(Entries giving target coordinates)
-- START --

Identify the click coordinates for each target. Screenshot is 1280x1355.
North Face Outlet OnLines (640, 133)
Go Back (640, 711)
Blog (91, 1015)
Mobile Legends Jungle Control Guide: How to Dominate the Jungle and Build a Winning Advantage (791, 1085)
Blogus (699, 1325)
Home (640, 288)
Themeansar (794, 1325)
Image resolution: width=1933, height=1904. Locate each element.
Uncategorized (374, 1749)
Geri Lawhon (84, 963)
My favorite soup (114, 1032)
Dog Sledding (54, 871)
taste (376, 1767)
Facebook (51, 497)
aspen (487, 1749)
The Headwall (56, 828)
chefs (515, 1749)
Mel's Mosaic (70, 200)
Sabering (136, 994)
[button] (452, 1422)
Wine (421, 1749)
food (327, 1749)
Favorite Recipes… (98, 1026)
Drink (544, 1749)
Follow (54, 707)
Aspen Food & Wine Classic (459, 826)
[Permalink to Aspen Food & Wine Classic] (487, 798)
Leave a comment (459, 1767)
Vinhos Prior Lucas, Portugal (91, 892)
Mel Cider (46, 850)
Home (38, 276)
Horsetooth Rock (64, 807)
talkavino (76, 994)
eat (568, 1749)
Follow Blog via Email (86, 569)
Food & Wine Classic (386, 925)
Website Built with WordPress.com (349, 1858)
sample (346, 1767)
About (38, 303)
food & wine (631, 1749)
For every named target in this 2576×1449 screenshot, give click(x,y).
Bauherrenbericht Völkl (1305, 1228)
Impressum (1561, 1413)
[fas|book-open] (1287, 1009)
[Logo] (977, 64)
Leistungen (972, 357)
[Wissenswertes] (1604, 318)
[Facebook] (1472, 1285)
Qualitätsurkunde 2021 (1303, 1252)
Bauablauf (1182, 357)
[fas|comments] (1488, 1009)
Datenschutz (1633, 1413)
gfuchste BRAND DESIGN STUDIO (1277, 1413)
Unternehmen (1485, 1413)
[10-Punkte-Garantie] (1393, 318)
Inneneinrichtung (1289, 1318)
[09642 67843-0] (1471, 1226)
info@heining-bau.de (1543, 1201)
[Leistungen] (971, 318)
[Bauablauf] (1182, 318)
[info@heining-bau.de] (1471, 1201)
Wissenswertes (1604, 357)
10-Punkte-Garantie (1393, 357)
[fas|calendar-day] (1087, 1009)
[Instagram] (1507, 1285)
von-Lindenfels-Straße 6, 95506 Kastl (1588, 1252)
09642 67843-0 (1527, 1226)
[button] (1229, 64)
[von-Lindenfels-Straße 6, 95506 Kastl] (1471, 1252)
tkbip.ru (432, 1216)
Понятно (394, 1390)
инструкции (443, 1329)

-- END --

**DESCRIPTION OF THE TASK**
Copy all of the records above line for line, without changing any character.

**SOLUTION TO THE PROBLEM**
Identify the click coordinates for each target. Screenshot is 1280x1355.
North Face Outlet OnLines (640, 133)
Go Back (640, 711)
Blog (91, 1015)
Mobile Legends Jungle Control Guide: How to Dominate the Jungle and Build a Winning Advantage (791, 1085)
Blogus (699, 1325)
Home (640, 288)
Themeansar (794, 1325)
Image resolution: width=1933, height=1904. Locate each element.
Uncategorized (374, 1749)
Geri Lawhon (84, 963)
My favorite soup (114, 1032)
Dog Sledding (54, 871)
taste (376, 1767)
Facebook (51, 497)
aspen (487, 1749)
The Headwall (56, 828)
chefs (515, 1749)
Mel's Mosaic (70, 200)
Sabering (136, 994)
[button] (452, 1422)
Wine (421, 1749)
food (327, 1749)
Favorite Recipes… (98, 1026)
Drink (544, 1749)
Follow (54, 707)
Aspen Food & Wine Classic (459, 826)
[Permalink to Aspen Food & Wine Classic] (487, 798)
Leave a comment (459, 1767)
Vinhos Prior Lucas, Portugal (91, 892)
Mel Cider (46, 850)
Home (38, 276)
Horsetooth Rock (64, 807)
talkavino (76, 994)
eat (568, 1749)
Follow Blog via Email (86, 569)
Food & Wine Classic (386, 925)
Website Built with WordPress.com (349, 1858)
sample (346, 1767)
About (38, 303)
food & wine (631, 1749)
For every named target in this 2576×1449 screenshot, give click(x,y).
Bauherrenbericht Völkl (1305, 1228)
Impressum (1561, 1413)
[fas|book-open] (1287, 1009)
[Logo] (977, 64)
Leistungen (972, 357)
[Wissenswertes] (1604, 318)
[Facebook] (1472, 1285)
Qualitätsurkunde 2021 (1303, 1252)
Bauablauf (1182, 357)
[fas|comments] (1488, 1009)
Datenschutz (1633, 1413)
gfuchste BRAND DESIGN STUDIO (1277, 1413)
Unternehmen (1485, 1413)
[10-Punkte-Garantie] (1393, 318)
Inneneinrichtung (1289, 1318)
[09642 67843-0] (1471, 1226)
info@heining-bau.de (1543, 1201)
[Leistungen] (971, 318)
[Bauablauf] (1182, 318)
[info@heining-bau.de] (1471, 1201)
Wissenswertes (1604, 357)
10-Punkte-Garantie (1393, 357)
[fas|calendar-day] (1087, 1009)
[Instagram] (1507, 1285)
von-Lindenfels-Straße 6, 95506 Kastl (1588, 1252)
09642 67843-0 (1527, 1226)
[button] (1229, 64)
[von-Lindenfels-Straße 6, 95506 Kastl] (1471, 1252)
tkbip.ru (432, 1216)
Понятно (394, 1390)
инструкции (443, 1329)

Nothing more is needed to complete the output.